Recorded information:

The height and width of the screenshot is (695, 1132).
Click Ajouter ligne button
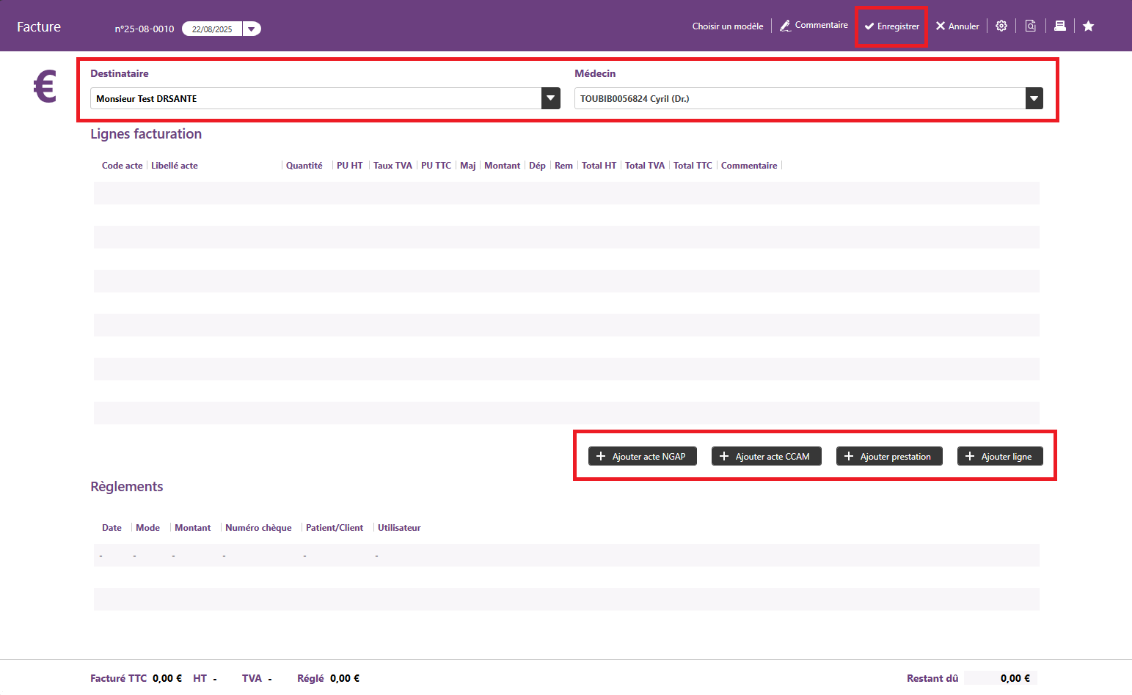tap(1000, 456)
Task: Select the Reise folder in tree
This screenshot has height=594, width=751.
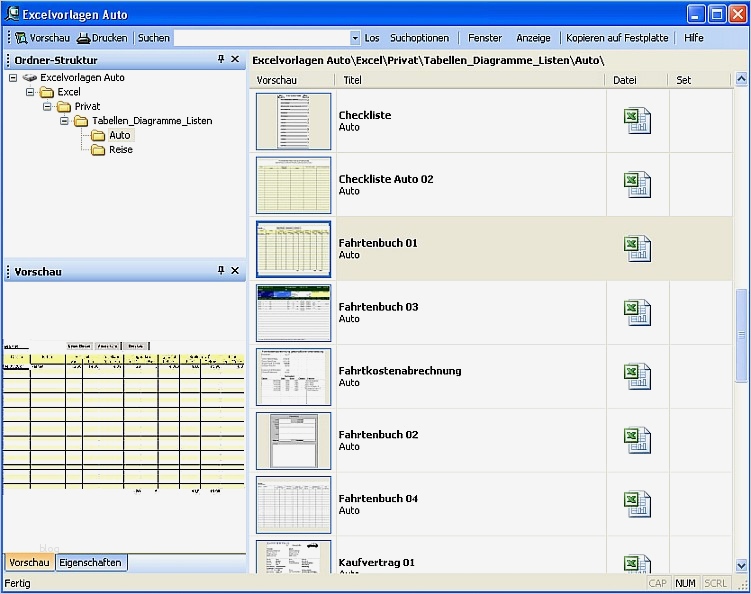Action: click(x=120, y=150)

What is needed:
Turn the lines from the one containing "Task: Select the Reise folder in tree" through the last line into a numbered list, skipping blank lines and leaving out the pictures.

The response:
1. Task: Select the Reise folder in tree
2. This screenshot has height=594, width=751.
3. Action: click(x=120, y=150)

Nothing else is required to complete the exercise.